Our results confirm that the Carbon Ask can manifest in two different ways. The first is when resources are not produced, implying that the resource owner (and the firms and workers in its supply chain) lose the value of the foregone production. Even if some production occurs in a policy-constrained world, adverse impacts still occur if the price is less than it otherwise would have been. Both phenomena are present in our results. For example, in the case where oil production is not constrained by climate policy, about 4.4 trillion barrels are cumulatively produced at an average (undiscounted) price of $192 per barrel during the 100-year simulation period. In the 2 °C case, however, only 1.9 trillion barrels are produced at average price of $85 per barrel.
In addition, our results suggest that the impact of the Carbon Ask will be experienced differently across fuel types. In proportional terms, coal experiences the most significant effects, with 75 % of its economic value, and 82 % of its physical mass, being lost to the Ask. While oil suffers a smaller proportional deterioration in economic value (66 % versus coal’s 75 %), it suffers a much larger impact in absolute terms ($128 trillion versus $24 trillion). This reflects the relative size of the two industries; the value of oil revenues in the BAU case ($194 trillion) is six times larger than the value for coal ($32 trillion). Interestingly, at the end of the 100-year modeling period, only 3 % of gas resources remain underground in the 2 °C case relative to the BAU case, yet the reduction in economic value for gas is 48 %. The reason for the discrepancy lies in pricing. Gas commands an average (undiscounted) price of $7.84 per million BTU in 2 °C case but $13.74 in the BAU case.
The role of technology incumbents
Given the size of the Carbon Ask and the historical evidence on the politics of technological innovation, we would expect technology incumbents to exert political pressure to impede the transition to new technologies. Accordingly, we investigated industry reaction to the recently promulgated US Clean Power Plan (CPP) intended to reduce emissions from electric power plants—the country’s single biggest source of CO2 (EPA 2016). In particular, the CPP requires states to reduce emissions from coal- and gas-fired power plants (EPA 2015). Implicit in the CPP is a hierarchy of preferred strategies: increased energy efficiency, more renewable energy, and use of gas in lieu of coal. Coal suffers under all three strategies, while natural gas suffers under the first two, but benefits from the third.

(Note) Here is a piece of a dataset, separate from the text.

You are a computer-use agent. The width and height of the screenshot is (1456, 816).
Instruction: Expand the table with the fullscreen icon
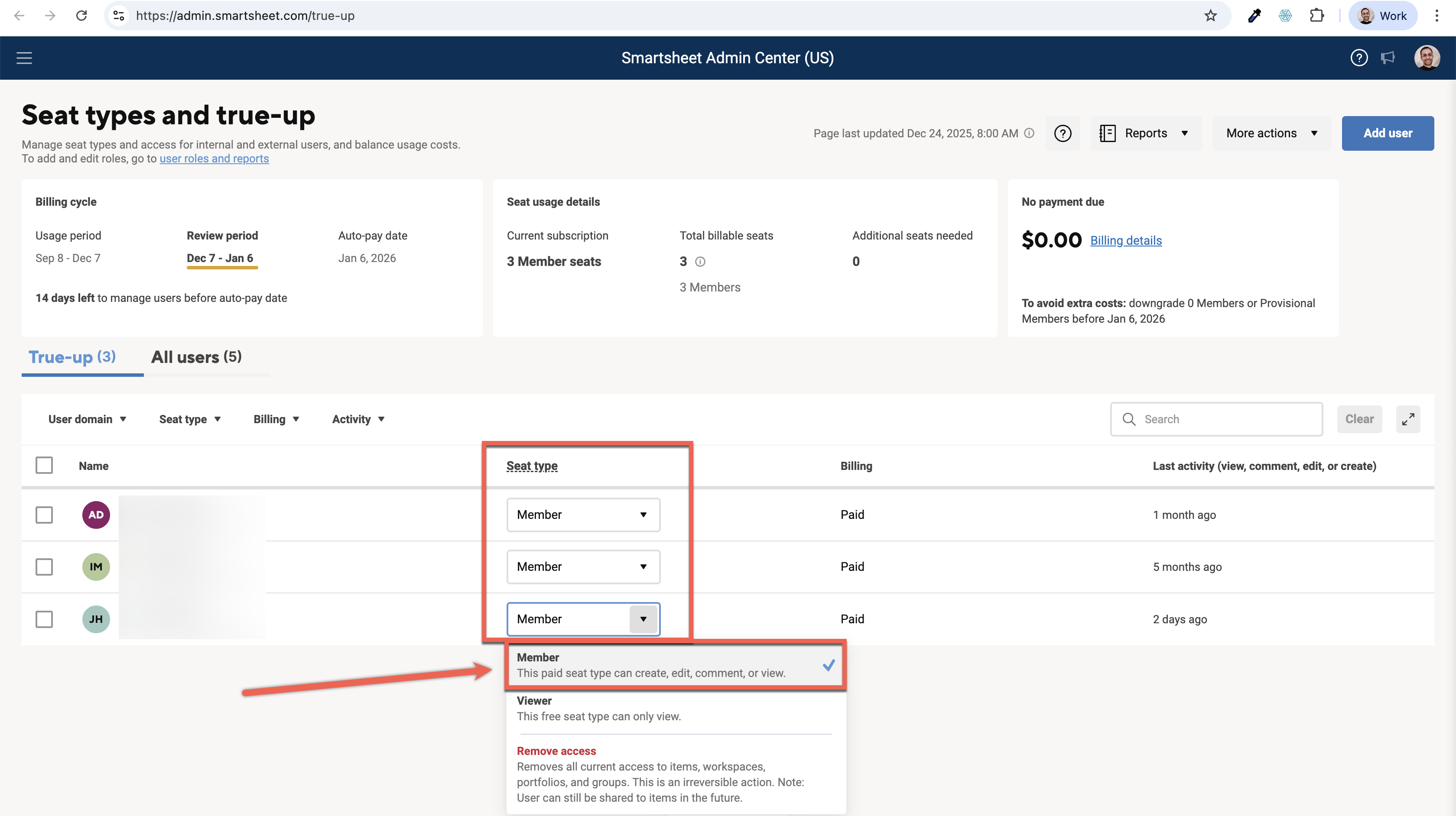pos(1407,419)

Because 67 % of US electricity is generated with fossil fuels (EIA 2016), coal and natural gas are incumbent technologies. While non-hydropower renewable energy technologies (e.g., solar and wind) are increasing in scale, they are responsible for only 7 % of electricity generation (EIA 2016) and can be viewed as technology innovations that challenge incumbent coal- and gas-powered generation.
Twenty-seven states have sued the Environmental Protection Agency (EPA) to block the rule’s implementation (Environment & Energy Publishing 2016). Data are also available, by state, on the presence of in-state coal and gas reserves (EIA 2015a; EIA 2014a). If the core premise of this paper—that subsurface fossil fuel resources motivate efforts to impede policy to address climate change—is correct, we would expect to see a correlation between the presence of oil and gas reserves and a state’s decision to join the suit against EPA. As Table 9 demonstrates, such a pattern is indeed evident. If a state has coal reserves, it is more than twice as likely to have sued EPA to block the Clean Power Plan as a state with no coal reserves. A similar pattern holds for states with gas reserves. In both cases, the results are statistically significant at the 0.01 level.
Especially interesting is that fossil fuel interests have not limited their action to lobbying lawmakers and attempting to influence public opinion about the CPP but also appear to have activated the policy apparatus in these 27 states to take legal action on their behalf. Even as a first approximation of what is undoubtedly a complex phenomenon, this analysis provides evidence that fossil fuel incumbents are unlikely to surrender their markets without a fight.Footnote 10 It also confirms that political action is correlated with, if not motivated by, the presence of fossil fuel resources (i.e., the focal point of the Carbon Ask). Finally, resistance by industry incumbents to the technological changes required by the CPP is consistent with historical patterns described by Balalaeva, Comin and Hobijn, and Mokyr.
Technology transformation: market- or policy-driven?
Especially over the past two centuries, technological innovation has been a central feature in economic development, with radical advances across sectors such as agriculture, transportation, chemicals, medicine, manufacturing, information technology, and telecommunications. At first glance, such examples might be taken as evidence of the practicality of achieving decarbonization of the world’s energy sector. In most cases, however, these changes were not the intentional result of government policy but are examples of Schumpeter’s “creative destruction” in which a new technology with superior performance and/or lower costs pushed aside an incumbent technology or business practice and succeeded in the market because it created superior value for its users.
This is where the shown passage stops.